Seahawks in Control of Their Playoff Destiny After Victory Against Panthers
If you believe in destiny—that things will happen to you in the future no matter what—then you must also believe that you cannot control destiny. That’s the deal: destiny, or your fate, cannot be mastered. The phrase has gained popularity in sports recently; win this game, teams are told, and you will control your own destiny.
However factually incorrect the phrase is, though, the spirit of the saying was true in Charlotte on Sunday. The winner of the Seahawks-Panthers game would own a crucial tiebreaker between two teams vying for a wild-card berth and, should they win all of their December matches, they would be in the NFC playoffs.
Destiny chose the Seahawks on Sunday. In a game where Seattle led for only five minutes and four seconds—in the middle of the third quarter—until the final second, the Seahawks topped the Panthers 30–27 on a last-second Sebastian Janikowski field goal to move to 6–5.
“That’s what we wanted. We would rather be in no other situation,” Seahawks WR Doug Baldwin said. “It was a beautiful win for us and now we’re in the drivers seat, which is vitally important for us as we continue this run.”
The Panthers, who fumbled five times Sunday but amazingly lost none, blasted their season-high in total offense with 476 yards. They possessed the ball nine times and punted just once. Christian McCaffrey touched the ball 28 times for 237 yards. Sure, Cam Newton couldn’t convert early on fourth-and-two inside the five-yard line and he threw a third-quarter red-zone interception, but even that didn’t sink the Panthers. The undoing of Carolina—losers of three straight—was giving up The Big Play.
Seattle’s three biggest plays of the game all came in the second half and on third or fourth down—in other words, they were backbreakers. The first came in the third quarter on third-and-12 from the Seattle 33. Russell Wilson found second-year receiver David Moore open for a 54-yarder that got the Seahawks inside the red zone. The ensuing touchdown gave the Seahawks their first lead of the game at 17–13.

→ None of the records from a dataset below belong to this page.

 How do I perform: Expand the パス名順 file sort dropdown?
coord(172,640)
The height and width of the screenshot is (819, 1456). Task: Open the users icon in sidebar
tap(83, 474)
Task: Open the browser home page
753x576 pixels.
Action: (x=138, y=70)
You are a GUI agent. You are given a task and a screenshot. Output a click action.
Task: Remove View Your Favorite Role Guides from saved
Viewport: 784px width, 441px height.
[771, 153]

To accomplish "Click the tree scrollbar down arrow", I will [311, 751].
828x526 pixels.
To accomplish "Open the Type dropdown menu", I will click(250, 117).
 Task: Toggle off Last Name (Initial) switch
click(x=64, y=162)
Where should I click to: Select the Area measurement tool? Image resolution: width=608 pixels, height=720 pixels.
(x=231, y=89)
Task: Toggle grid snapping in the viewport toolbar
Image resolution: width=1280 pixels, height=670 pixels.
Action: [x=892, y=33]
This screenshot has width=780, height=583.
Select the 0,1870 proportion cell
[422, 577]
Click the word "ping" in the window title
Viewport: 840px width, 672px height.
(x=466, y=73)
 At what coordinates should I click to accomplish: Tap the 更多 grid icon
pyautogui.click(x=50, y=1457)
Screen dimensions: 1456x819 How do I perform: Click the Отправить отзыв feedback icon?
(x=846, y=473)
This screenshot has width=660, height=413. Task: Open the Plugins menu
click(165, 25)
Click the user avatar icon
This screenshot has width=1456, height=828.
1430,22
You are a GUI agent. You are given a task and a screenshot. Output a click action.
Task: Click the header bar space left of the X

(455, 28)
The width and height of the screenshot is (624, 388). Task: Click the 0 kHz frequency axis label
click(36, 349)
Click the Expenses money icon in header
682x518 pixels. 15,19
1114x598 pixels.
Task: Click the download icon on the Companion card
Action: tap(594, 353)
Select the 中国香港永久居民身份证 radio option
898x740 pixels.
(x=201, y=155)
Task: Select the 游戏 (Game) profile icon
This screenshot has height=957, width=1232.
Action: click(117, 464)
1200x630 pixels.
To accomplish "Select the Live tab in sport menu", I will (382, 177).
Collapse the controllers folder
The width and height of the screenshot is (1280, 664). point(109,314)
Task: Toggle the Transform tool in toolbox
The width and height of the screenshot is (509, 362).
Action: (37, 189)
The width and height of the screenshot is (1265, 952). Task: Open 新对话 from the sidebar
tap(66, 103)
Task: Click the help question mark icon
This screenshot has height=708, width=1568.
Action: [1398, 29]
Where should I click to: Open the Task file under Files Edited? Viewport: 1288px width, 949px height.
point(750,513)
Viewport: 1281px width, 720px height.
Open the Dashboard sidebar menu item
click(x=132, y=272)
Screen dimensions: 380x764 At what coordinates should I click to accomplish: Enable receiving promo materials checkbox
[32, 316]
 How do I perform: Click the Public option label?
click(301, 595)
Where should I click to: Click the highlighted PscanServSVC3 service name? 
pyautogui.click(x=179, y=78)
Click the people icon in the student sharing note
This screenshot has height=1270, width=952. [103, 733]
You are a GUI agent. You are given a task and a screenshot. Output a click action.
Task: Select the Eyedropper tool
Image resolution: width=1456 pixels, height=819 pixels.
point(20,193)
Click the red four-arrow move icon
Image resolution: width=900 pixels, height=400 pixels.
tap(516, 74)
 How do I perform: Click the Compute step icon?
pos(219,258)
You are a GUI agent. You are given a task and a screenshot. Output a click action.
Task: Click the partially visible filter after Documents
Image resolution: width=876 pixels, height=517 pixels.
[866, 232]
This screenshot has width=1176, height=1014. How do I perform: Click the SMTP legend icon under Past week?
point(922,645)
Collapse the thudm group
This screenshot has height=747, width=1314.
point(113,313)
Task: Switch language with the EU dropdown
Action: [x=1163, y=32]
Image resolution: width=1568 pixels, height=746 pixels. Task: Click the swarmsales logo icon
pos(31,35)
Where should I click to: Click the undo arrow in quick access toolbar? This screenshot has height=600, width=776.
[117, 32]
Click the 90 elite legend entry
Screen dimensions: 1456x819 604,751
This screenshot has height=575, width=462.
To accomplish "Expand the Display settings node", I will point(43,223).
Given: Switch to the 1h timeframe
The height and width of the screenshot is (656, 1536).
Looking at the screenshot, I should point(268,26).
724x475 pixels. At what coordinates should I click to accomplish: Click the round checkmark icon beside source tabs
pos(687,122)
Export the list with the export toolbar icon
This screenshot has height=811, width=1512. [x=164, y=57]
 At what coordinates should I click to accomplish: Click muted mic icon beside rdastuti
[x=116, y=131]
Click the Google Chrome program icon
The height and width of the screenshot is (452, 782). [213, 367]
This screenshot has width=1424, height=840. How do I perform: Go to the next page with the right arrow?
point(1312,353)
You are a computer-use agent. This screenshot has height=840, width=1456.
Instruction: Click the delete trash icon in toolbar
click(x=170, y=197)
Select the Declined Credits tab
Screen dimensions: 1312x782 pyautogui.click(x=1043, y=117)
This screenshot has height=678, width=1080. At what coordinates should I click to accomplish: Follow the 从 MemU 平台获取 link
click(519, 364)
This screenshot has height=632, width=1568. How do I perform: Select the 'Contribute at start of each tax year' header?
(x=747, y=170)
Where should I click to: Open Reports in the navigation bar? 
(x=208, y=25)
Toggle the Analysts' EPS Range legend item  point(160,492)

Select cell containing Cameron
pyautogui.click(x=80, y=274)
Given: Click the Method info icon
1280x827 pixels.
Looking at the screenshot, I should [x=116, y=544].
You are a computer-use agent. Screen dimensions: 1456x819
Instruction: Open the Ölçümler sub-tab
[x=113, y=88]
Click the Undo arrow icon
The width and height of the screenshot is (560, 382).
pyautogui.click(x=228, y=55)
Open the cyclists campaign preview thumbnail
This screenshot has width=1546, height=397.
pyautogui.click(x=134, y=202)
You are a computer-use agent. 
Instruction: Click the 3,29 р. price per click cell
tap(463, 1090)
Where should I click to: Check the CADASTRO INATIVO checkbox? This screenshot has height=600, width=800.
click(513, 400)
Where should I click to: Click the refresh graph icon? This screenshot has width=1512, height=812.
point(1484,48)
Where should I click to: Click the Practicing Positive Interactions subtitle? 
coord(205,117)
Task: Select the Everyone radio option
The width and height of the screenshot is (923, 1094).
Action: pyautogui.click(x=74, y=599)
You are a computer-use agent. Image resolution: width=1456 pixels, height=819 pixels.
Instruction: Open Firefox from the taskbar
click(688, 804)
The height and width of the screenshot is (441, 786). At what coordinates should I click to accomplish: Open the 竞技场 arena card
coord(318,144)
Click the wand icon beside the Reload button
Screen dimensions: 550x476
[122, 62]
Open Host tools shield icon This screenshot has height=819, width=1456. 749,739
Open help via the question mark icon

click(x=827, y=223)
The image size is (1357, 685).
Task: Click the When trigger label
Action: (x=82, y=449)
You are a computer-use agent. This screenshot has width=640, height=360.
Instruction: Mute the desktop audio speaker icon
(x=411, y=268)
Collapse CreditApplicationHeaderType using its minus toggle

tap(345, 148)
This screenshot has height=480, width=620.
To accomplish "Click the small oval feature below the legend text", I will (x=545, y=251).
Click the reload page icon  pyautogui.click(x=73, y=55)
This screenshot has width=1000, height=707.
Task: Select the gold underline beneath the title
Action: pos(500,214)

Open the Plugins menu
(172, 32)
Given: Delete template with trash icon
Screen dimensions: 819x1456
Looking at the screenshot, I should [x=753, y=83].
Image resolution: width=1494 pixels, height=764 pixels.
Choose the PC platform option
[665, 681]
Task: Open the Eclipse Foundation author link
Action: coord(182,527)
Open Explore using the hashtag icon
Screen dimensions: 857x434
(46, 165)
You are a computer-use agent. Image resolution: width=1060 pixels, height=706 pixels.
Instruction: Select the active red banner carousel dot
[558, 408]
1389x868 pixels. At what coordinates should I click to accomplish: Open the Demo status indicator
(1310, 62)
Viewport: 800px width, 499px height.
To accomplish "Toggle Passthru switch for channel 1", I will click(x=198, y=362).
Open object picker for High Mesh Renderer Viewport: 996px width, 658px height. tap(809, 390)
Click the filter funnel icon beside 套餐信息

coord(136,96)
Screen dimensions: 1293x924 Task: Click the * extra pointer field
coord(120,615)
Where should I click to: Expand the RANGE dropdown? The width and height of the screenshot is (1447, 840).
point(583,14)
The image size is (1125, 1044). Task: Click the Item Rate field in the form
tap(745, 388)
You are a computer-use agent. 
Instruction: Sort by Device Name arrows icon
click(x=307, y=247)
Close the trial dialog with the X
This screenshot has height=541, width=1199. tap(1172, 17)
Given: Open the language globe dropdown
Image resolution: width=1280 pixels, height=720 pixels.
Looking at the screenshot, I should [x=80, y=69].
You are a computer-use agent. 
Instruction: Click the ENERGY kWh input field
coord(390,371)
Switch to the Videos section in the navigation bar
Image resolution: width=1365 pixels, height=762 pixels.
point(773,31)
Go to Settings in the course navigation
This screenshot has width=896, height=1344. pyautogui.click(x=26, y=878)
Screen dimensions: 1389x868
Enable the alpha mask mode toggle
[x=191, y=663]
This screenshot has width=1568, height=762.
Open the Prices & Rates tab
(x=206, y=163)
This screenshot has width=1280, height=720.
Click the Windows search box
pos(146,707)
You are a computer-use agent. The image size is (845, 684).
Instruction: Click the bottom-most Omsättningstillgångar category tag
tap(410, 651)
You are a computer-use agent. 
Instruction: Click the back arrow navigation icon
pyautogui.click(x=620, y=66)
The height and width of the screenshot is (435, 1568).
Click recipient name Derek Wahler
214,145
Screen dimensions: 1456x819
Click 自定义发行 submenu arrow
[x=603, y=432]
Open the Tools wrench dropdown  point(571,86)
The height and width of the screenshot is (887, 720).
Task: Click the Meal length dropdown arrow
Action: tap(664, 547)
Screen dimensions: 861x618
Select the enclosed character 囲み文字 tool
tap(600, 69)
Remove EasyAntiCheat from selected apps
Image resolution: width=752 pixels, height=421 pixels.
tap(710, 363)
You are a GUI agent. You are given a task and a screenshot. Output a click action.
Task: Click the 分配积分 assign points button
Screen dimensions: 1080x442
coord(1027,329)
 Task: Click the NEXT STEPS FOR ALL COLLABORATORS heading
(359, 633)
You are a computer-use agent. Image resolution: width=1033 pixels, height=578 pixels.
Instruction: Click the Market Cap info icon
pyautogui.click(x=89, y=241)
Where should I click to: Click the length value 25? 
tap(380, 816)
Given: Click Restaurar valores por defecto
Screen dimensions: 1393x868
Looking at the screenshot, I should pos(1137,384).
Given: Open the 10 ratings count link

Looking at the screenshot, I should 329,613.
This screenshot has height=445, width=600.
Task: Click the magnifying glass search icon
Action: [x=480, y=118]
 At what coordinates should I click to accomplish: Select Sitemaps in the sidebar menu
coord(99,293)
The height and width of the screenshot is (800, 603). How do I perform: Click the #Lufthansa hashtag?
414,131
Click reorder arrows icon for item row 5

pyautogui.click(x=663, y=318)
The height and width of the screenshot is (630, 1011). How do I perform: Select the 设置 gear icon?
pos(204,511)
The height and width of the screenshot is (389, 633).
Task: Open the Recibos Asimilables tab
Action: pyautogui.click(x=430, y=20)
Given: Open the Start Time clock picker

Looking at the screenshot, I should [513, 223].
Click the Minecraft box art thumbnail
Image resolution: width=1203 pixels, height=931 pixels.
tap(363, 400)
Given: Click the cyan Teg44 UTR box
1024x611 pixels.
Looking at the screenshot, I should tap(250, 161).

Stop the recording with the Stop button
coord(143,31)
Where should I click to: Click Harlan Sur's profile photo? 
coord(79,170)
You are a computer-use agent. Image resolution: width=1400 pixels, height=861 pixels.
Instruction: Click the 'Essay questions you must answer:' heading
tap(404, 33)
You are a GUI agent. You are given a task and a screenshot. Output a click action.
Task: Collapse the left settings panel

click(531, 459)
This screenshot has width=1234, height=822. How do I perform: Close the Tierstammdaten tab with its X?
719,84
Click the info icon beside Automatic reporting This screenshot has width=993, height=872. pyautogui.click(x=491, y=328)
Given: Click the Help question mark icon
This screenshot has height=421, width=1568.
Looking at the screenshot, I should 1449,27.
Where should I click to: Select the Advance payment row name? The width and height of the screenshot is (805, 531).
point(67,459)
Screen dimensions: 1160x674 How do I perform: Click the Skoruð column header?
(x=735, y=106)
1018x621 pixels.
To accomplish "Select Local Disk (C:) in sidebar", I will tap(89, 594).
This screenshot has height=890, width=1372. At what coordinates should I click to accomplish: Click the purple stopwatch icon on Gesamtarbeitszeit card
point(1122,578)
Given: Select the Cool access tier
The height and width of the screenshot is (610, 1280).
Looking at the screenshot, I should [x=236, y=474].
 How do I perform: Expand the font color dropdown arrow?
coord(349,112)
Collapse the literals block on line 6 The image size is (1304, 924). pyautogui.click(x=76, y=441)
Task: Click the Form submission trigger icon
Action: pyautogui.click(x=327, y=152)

“It was a play that Schotty [offensive coordinator Brian Schottenheimer], he thought for a fact it was going to work and we’d been running it,” Moore said. “It feels good to go out there and see it executed the way it did. It was just running with speed, make your first move and have a plan to escape.”
Down 27–20 with three minutes left in the game, Wilson connected with Moore again. This time it came on fourth-and-three from the Carolina 35. Moore was matched against second-year corner Corn Elder, who kept pace on the go-route but never looked for the deep ball on fourth down.
But credit should also go to Moore, who has emerged as a tremendous find in the seventh round by the Seahawks in the 2017 draft. He never extended his hands early—something receivers coach Nate Carroll had been stressing to his players this week during practice against these Panthers—and he hauled in the pass with his left hand only for the 35-yard score.
“It’s just an aggressive defensive back corps,” Moore said. “Any defensive back that’s real aggressive, they’re going to try to get you at the line and they’re going to try to play through the ball. The later you can show your hands the better it’ll come out for you.”
But the clincher came with a minute left in the game. Panthers kicker Graham Gano had just seen his 52-yarder go wide right for his second missed field goal in as many games (he was previously 11-for-11 before last week). Carolina had Seattle in third-and-five at midfield when Wilson, as is his wont, bought time outside the pocket. Tyler Lockett slipped past cornerback Captain Munnerlyn, who moved from inside to outside corner after a first-quarter quad injury sidelined stud rookie Donte Jackson for the rest of the game, and easily caught the 43-yard pass that would set up Janikowski’s 31-yard chip shot, his 123rd career make from within 39 yards.
“I worked on the scramble drill and went deep,” Lockett said. “The DB kind of tracked it a little bit wrong so I was going to jump for it at first and then I saw I could wait for it to come down so that’s what I did.”
Less than three weeks ago the Panthers were 6–2 and a game behind New Orleans with their Weeks 15 and 17 tilts set up to decide the NFC South and first-round bye. Now they need the NFC East teams to cannibalize each other and while finding four wins in the final five games to get into the playoffs for the fifth time in six years.
Meanwhile, the Seahawks have gotten their two Rams’ losses out of the way. Seattle failed in Weeks 5 and 10 to top L.A., and it finishes with San Francisco (twice), Minnesota, Kansas City and Arizona to close the season.
Who knows what Seattle’s destiny is, but at the very least, the team is in control.